His family was very poor. After finishing primary school, he learned watchmaking, then went to Pest, where he was employed in the sculpture workshop of Ferenc Szandház (1827–1902), and his brother Károly (1824–1892). He studied briefly at the Prussian Academy of Arts, in 1865, but had to leave for financial reasons.

In 1869, he went to Rome for further training. While there, he joined the Deutscher Künstlerverein, but was a member for only a year. He travelled back through Breslau, Vienna, and Munich; arriving in Berlin in 1874. There, he worked in the studios of the animal painter, Carl Steffeck. After a second trip to Rome, he returned to Berlin, where he settled permanently in the Grunewald district.

His debut came at an academy exhibition in 1877, but received little public recognition until 1879, when he displayed a dramatic bronze group, Hercules and the Nemean Lion. In 1881, he was awarded a major commission to create figures of Plato and Aristotle, for the Joachimsthalsches Gymnasium, a school that was founded in the 17th century.

In 1886, he became a naturalized citizen and married Eva Dohm, the youngest daughter of Ernst Dohm, Editor-in-Chief of the satirical magazine, Kladderadatsch, and his wife, the writer Hedwig Dohm. Their daughter, Miriam (1886–1977) was married to the psychologist, Kurt Koffka, and worked as a translator.

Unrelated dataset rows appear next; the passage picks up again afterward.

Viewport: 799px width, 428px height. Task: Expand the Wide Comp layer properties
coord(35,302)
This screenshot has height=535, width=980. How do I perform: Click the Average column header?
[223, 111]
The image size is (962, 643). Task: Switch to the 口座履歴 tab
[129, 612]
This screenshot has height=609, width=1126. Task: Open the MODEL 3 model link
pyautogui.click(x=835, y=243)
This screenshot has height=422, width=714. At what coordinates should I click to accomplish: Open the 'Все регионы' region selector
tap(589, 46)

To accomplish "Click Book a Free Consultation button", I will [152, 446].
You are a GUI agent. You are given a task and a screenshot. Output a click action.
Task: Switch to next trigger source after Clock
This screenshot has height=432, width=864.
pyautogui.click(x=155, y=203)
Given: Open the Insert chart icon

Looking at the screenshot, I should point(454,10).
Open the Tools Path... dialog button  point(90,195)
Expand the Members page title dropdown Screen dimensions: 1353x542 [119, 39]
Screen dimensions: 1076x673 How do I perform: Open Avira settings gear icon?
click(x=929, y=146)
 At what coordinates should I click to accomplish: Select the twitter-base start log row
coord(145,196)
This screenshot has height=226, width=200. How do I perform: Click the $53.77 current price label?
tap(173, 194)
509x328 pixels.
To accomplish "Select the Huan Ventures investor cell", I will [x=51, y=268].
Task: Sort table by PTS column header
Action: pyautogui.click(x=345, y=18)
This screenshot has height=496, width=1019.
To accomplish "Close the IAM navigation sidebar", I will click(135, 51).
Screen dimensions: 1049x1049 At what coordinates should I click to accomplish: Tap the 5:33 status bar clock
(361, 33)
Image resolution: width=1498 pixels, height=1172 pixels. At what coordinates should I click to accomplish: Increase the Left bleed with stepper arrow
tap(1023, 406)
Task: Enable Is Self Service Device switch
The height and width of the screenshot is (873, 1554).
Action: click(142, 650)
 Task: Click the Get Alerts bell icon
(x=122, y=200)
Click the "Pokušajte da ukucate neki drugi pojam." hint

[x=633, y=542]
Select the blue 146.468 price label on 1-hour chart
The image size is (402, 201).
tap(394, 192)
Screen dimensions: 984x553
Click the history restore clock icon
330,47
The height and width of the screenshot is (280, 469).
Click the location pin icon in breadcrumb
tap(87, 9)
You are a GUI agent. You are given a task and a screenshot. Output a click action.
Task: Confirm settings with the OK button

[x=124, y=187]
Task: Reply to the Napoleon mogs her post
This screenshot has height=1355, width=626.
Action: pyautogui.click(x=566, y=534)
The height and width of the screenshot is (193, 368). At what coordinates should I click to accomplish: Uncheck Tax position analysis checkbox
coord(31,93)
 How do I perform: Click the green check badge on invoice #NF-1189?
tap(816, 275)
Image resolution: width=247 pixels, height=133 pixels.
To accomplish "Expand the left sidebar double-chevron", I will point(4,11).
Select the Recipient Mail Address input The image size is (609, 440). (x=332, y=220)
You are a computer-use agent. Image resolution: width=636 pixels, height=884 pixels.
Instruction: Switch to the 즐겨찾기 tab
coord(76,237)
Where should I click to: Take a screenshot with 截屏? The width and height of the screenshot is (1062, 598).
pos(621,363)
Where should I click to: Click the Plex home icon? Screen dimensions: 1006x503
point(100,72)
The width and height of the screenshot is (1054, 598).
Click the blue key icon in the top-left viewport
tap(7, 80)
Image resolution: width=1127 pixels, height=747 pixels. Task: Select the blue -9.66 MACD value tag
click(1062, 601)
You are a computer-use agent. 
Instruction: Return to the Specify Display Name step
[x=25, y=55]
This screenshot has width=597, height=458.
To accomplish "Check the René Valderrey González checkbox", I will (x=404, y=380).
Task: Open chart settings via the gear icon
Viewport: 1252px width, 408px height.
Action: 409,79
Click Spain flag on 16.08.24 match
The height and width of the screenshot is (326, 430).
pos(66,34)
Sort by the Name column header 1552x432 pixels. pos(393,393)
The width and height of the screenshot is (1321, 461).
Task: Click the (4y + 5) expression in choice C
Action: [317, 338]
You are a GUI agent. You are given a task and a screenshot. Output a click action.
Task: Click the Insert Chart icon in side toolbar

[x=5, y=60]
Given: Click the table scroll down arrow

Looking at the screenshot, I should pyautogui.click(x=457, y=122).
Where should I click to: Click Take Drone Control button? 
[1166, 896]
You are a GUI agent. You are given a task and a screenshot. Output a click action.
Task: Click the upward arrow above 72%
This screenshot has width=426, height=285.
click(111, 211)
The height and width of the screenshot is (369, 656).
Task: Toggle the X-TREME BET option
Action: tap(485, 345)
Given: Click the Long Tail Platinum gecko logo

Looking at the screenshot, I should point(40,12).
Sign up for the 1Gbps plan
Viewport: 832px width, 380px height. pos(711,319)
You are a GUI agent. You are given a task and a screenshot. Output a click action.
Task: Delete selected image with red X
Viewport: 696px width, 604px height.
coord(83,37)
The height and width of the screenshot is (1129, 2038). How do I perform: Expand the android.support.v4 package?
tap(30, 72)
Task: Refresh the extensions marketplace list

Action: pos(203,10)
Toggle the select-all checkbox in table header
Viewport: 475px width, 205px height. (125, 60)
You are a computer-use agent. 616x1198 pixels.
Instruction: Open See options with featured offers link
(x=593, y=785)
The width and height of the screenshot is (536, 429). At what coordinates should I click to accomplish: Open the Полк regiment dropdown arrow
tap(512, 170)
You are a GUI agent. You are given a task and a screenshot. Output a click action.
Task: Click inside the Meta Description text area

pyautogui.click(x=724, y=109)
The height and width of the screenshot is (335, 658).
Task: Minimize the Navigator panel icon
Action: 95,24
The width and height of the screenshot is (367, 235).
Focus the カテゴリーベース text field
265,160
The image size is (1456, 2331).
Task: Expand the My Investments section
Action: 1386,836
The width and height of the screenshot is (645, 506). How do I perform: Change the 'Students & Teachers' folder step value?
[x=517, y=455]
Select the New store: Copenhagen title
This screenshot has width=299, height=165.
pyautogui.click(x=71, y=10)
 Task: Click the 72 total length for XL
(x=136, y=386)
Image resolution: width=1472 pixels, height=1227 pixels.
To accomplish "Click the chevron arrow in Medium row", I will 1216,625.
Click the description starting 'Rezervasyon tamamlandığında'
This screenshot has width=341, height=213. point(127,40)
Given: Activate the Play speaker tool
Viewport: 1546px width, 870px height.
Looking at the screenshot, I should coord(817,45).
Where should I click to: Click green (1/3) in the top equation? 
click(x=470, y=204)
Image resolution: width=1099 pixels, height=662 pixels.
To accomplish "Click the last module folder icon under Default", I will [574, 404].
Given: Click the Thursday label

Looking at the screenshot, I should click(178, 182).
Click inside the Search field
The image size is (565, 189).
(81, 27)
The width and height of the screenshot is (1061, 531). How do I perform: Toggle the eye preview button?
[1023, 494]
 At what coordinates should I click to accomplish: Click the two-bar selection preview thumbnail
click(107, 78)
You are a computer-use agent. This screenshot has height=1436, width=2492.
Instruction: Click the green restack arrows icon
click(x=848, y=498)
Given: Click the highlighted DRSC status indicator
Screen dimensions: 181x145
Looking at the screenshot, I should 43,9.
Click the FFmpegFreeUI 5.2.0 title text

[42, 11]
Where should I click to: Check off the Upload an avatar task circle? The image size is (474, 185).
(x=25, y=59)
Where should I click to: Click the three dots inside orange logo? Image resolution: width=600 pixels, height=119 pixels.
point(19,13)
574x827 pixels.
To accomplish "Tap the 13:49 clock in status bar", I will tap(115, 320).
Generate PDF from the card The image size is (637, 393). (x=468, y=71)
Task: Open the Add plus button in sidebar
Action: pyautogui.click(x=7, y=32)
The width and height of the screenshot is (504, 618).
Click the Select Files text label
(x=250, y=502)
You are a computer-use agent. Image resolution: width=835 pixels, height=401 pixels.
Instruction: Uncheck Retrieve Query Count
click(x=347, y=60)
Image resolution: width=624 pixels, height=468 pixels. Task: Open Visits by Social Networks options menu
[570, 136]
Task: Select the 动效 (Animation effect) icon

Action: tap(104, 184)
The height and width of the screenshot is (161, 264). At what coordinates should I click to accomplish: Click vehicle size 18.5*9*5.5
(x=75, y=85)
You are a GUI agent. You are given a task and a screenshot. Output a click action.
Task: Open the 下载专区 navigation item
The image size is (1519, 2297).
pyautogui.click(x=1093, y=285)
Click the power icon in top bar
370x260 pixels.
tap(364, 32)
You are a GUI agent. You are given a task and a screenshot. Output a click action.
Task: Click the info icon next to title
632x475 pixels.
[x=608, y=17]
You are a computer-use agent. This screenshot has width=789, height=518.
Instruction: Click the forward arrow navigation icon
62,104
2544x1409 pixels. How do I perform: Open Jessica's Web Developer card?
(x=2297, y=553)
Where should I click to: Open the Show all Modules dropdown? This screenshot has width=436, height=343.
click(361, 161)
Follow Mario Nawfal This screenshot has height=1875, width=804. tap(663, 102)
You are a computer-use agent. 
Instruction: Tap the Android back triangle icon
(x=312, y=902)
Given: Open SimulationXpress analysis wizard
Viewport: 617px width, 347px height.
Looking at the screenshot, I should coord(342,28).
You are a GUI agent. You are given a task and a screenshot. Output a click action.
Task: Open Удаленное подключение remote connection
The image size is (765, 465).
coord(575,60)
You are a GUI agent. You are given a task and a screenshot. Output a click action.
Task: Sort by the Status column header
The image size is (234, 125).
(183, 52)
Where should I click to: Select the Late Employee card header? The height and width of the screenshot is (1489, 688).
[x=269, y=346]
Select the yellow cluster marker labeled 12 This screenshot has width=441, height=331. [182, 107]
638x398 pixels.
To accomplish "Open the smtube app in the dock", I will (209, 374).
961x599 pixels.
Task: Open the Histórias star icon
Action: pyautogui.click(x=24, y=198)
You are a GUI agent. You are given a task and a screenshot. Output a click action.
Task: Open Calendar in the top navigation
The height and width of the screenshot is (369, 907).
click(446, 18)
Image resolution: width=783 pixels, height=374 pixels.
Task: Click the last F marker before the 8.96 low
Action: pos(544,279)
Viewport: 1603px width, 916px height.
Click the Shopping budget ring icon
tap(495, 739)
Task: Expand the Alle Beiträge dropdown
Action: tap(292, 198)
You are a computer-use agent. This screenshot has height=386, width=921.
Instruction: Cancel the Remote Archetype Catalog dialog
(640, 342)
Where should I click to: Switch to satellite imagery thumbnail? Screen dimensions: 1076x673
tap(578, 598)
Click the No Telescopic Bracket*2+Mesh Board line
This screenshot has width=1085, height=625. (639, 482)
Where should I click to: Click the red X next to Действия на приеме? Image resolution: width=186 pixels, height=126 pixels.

He was a regular exhibitor at the Große Berliner Kunstausstellung; notably in 1900, when he presented a large statue of Samson, bound and blinded. In 1901, he was awarded the title of Professor. His last work, a statue of Theodor Fontane, was left unfinished. It was completed by Fritz Schaper and dedicated two years later in the Tiergarten. It has since been replaced by a copy, and the original is in the Märkisches Museum.